Marriage. Marriage is generally arranged by men, through "sister exchange," although "sisters" are frequently classificatory. Since two couples are created simultaneously, someone (typically a "bride") may still be adolescent when these Exchanges are technically effected. In such cases, the girl becomes a member of the husband's household, even if the husband is still residing in the young men's house, and years may pass before the marriage is actually consummated. Polygyny is common: only about 55 percent of marriages are Monogamous. Mates are chosen from outside the moiety and, Generally, from outside the local totemic group. The levirate and sororate are both loosely practiced in a classificatory sense.
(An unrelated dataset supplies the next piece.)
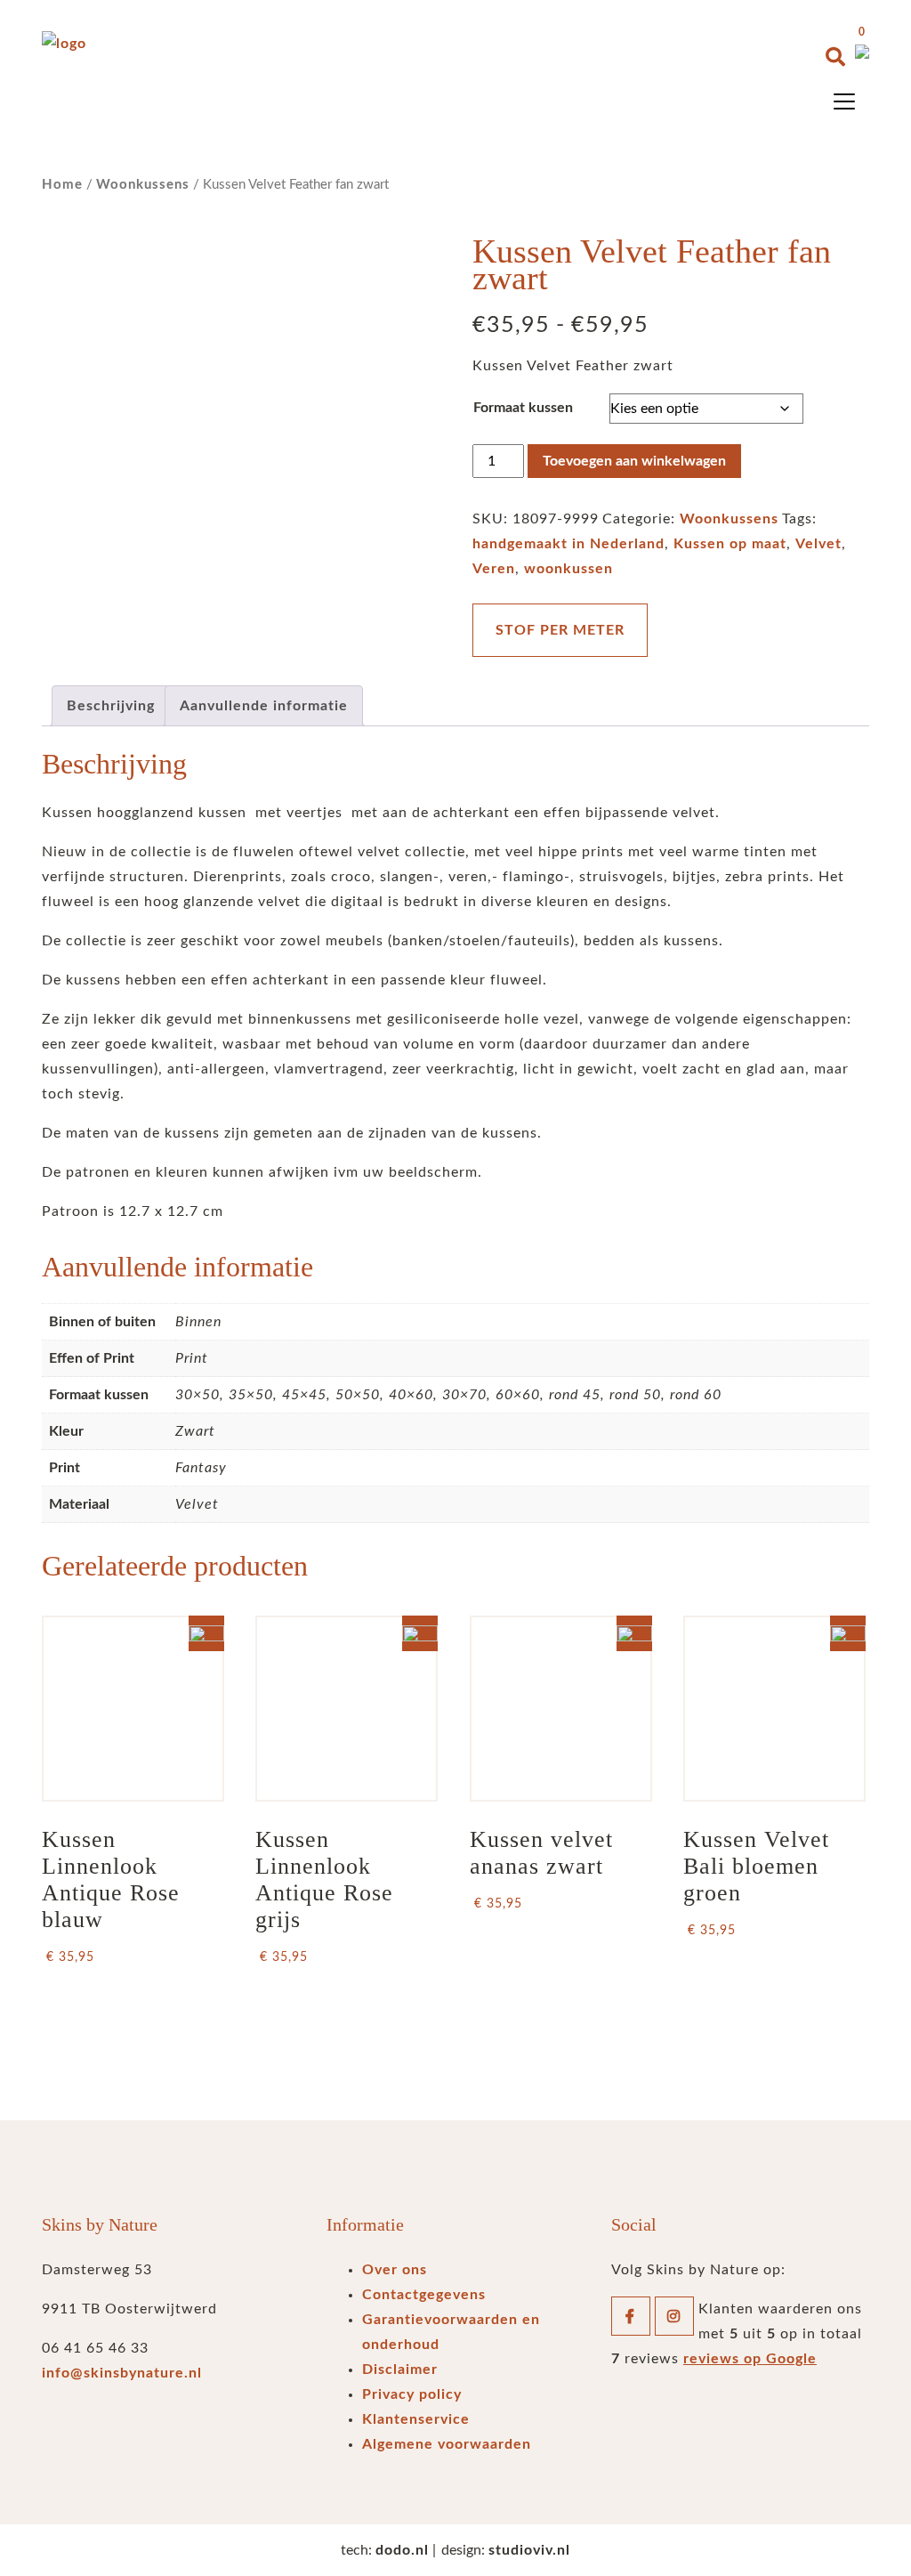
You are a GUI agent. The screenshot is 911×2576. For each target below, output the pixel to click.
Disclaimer (400, 2369)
Divorce is rare: since it directly affects another couple, considerable social pressure is brought to bear on women to uphold the marriage contract.
Domestic Unit. The basic domestic unit is the household, generally consisting of a man, his wife or wives, and their younger children. Occasionally a close relative may reside with them, but households are typically small and simply constituted.
Inheritance. Inheritance is normally patrilineal. A woman will leave her possessions to the "sons' wives" who live in her village.
Socialization. Keraki have no form of institutionalized instruction except during the seclusion and initiation of young boys, when they learn the secrets of the bullroarer and "sacred pipe," learn of hunting and other rituals, and hear secret mythological stories. At other times, children of both sexes are left to observe the day-to-day norms of behavior and to conduct themselves accordingly. By the norms of Western Society, parents are quite indulgent and somewhat neglectful, although they do instruct and scold children when necessary.